Many children’s hospitals are financially dependent on Medicaid.

CMS sets conditions that hospitals must meet in order to participate in Medicare and Medicaid, including health and safety standards.

At least one of the hospitals that received a letter, Children’s Hospital of Los Angeles, is closing its program offering gender-related care to children and specifically cited the CMS inquiry in its announcement. The hospital said more than 65% of its annual revenue comes from federal sources.

“These threats are no longer theoretical. The federal government has already cut off hundreds of millions of dollars from U.S. academic and research institutions,” hospital leaders wrote in a June 12 letter to staff that was viewed by The Wall Street Journal. “The hospital has been left with no viable path forward.”

A spokesperson for Boston Children’s Hospital said it had an obligation under Massachusetts state law to provide access to gender-affirming care. “We uphold this responsibility with the utmost seriousness,” the spokesperson said, adding that the hospital is still reviewing the recent CMS letter.

The Oz outreach is part of the administration’s broader efforts to crack down on gender-related surgeries and treatments for minors. Attorney General Pam Bondi issued a memo in April saying the Justice Department would investigate doctors and hospitals that perform the surgeries or that mislead families about drug treatments. The Supreme Court ruled in June that states could restrict the procedures for minors, and public opinion has grown more opposed to pro-transgender policies on bathrooms, sports and more.

The nine hospitals that were sent letters from CMS include Children’s Hospital of Philadelphia, Seattle Children’s Hospital, Children’s Hospital Los Angeles, Boston Children’s Hospital, Children’s National Hospital, UCSF Benioff Children’s Hospital Oakland, Children’s Hospital Colorado, UPMC Children’s Hospital of Pittsburgh and Cincinnati Children’s Hospital Medical Center, according to the HHS official.

CMS targeted the nine hospitals because the agency most took issue with their programs, the HHS official said.

Some hospitals re-examined their programs for transgender youth after a January executive order from the White House that took aim at what it called “surgical mutilation.”

One hospital that received a CMS letter, UPMC Children’s of Pittsburgh, said the hospital would no longer offer certain types of gender care, including puberty blockers.
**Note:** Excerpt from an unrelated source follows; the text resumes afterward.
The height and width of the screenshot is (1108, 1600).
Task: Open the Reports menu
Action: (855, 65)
A spokesman didn’t specifically cite the CMS letter, but said: “As we continue to monitor executive-branch memos, directives and other guidance from the federal government, these actions have made it abundantly clear that our clinicians can no longer provide certain types of gender-affirming care without risk of criminal prosecution,” adding that the hospital would still offer behavioral health support.

A spokesperson for Cincinnati Children’s said that the hospital doesn’t provide sex-reassignment surgeries for minors and that the hospital “complies with Ohio law related to the provision of medical care and treatment for patients with gender-related conditions.”
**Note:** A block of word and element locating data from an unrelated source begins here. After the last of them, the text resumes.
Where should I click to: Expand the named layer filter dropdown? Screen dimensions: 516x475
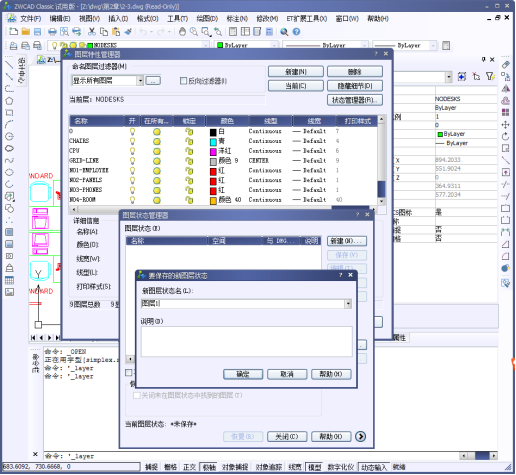click(140, 80)
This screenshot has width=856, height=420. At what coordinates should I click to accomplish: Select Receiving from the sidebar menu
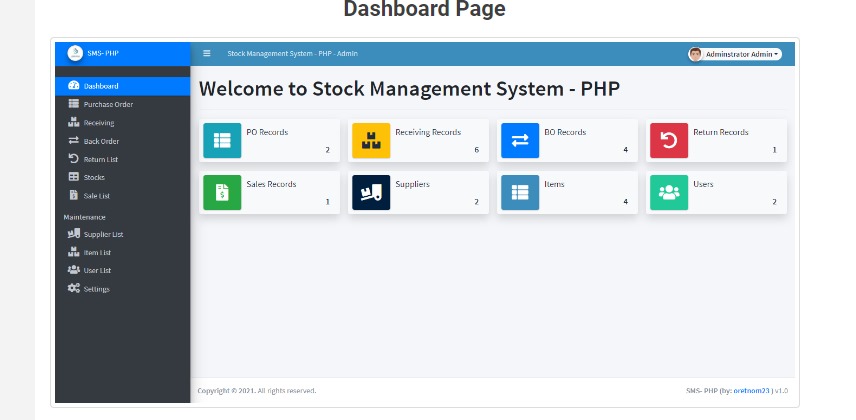(98, 123)
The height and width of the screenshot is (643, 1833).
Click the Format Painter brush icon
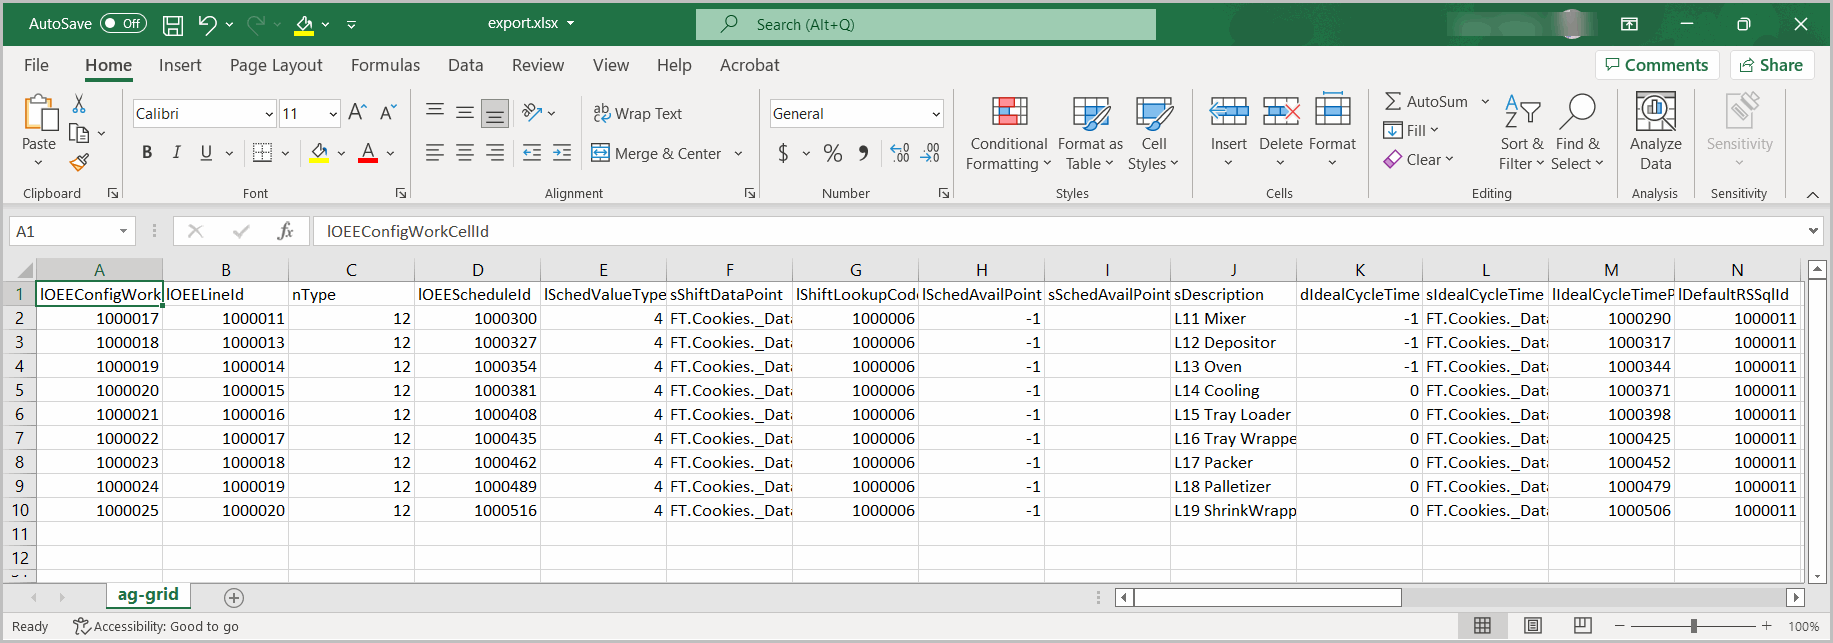[x=79, y=162]
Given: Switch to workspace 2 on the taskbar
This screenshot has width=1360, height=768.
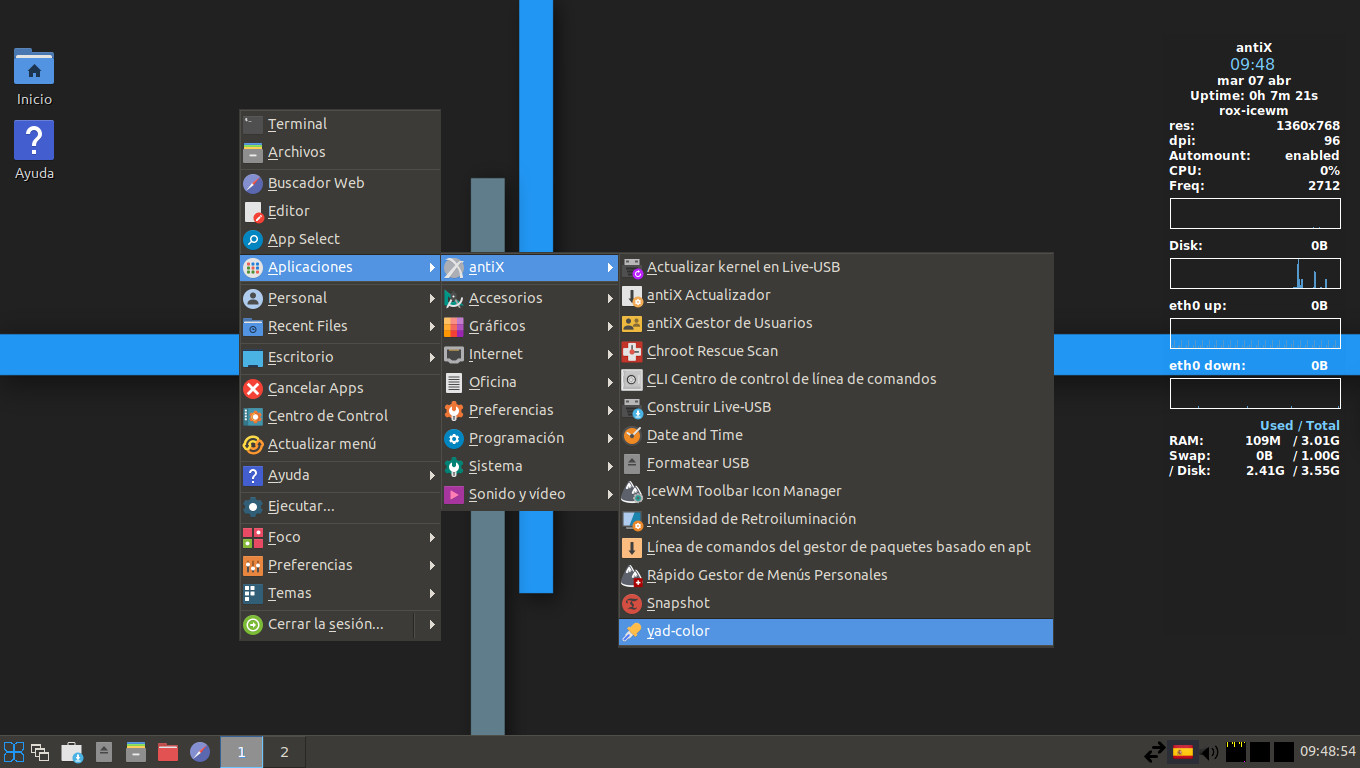Looking at the screenshot, I should pyautogui.click(x=284, y=751).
A spokesperson for Colorado Children’s said the hospital has never offered gender-transition surgeries to patients under the age of 18.
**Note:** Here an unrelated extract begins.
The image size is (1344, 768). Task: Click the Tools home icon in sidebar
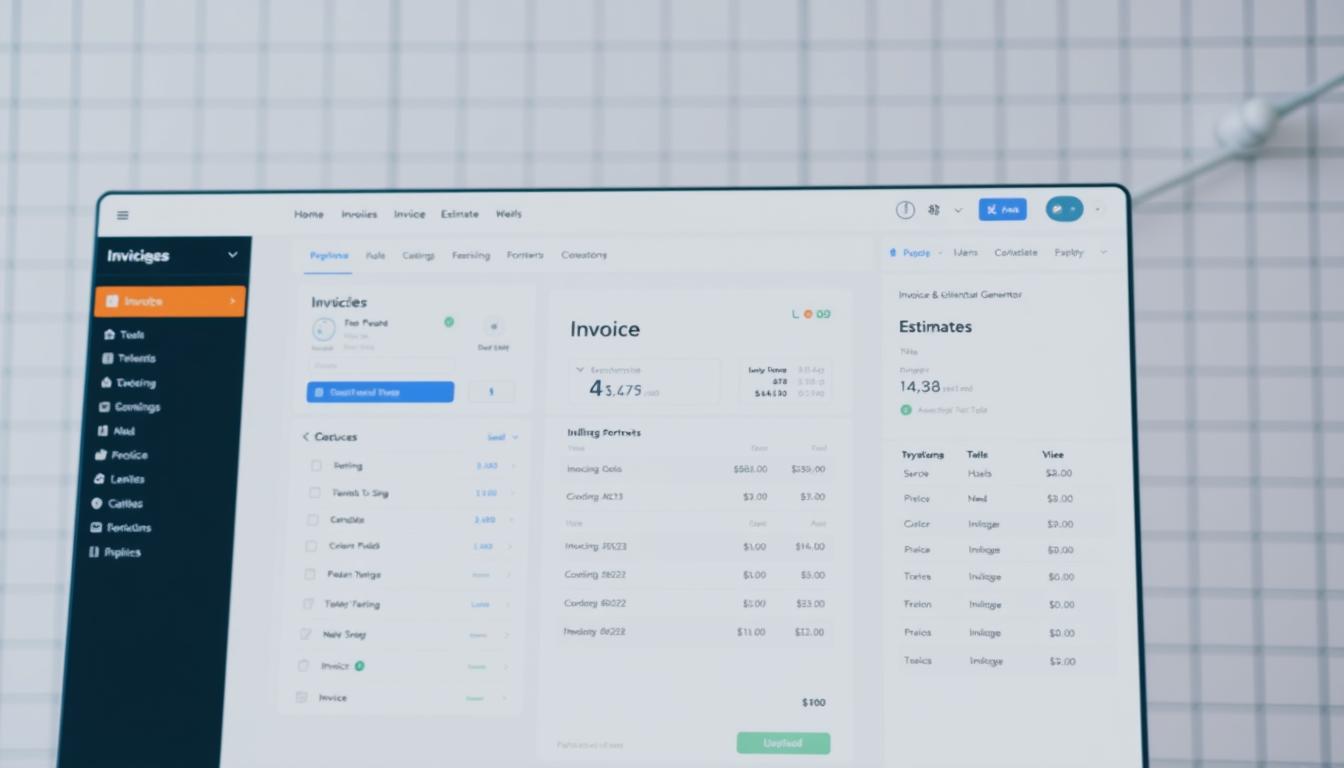109,335
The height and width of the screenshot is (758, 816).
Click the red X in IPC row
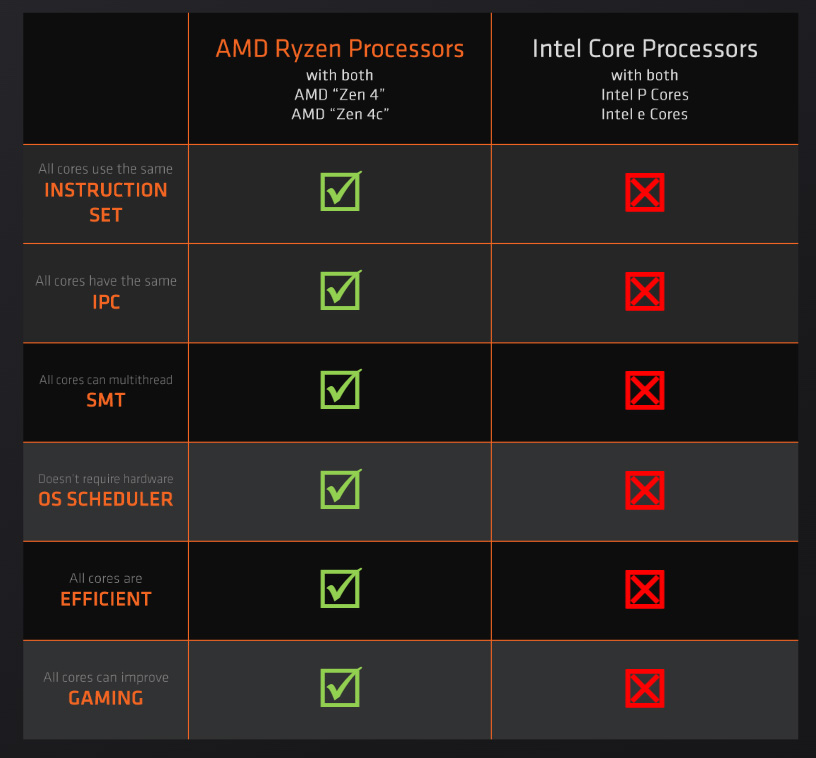pos(644,291)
Children’s Hospital of Philadelphia, Seattle Children’s, Children’s National Hospital and UCSF Benioff Children’s Hospital Oakland didn’t respond to requests for comment.

Twenty-seven states now have policies or laws restricting gender-related treatments for youth, according to health-research nonprofit KFF. Advocates for the treatments say they can help children and teenagers who experience gender dysphoria, but debate has raged over the evidence for the interventions. An influential report from the U.K. last year declared “we have no good evidence on the long-term outcomes of interventions to manage gender-related distress.”

Ellen Kahn, senior vice president of equality programs at LGBT-advocacy group Human Rights Campaign, said doctors, patients and families should make decisions about care, and that surgeries for transgender youth are rare.

“Studies consistently show that affirming care reduces depression, anxiety and suicide risk among transgender youth,” she said. “The Centers for Medicare and Medicaid Services should protect healthcare, not politicize it.”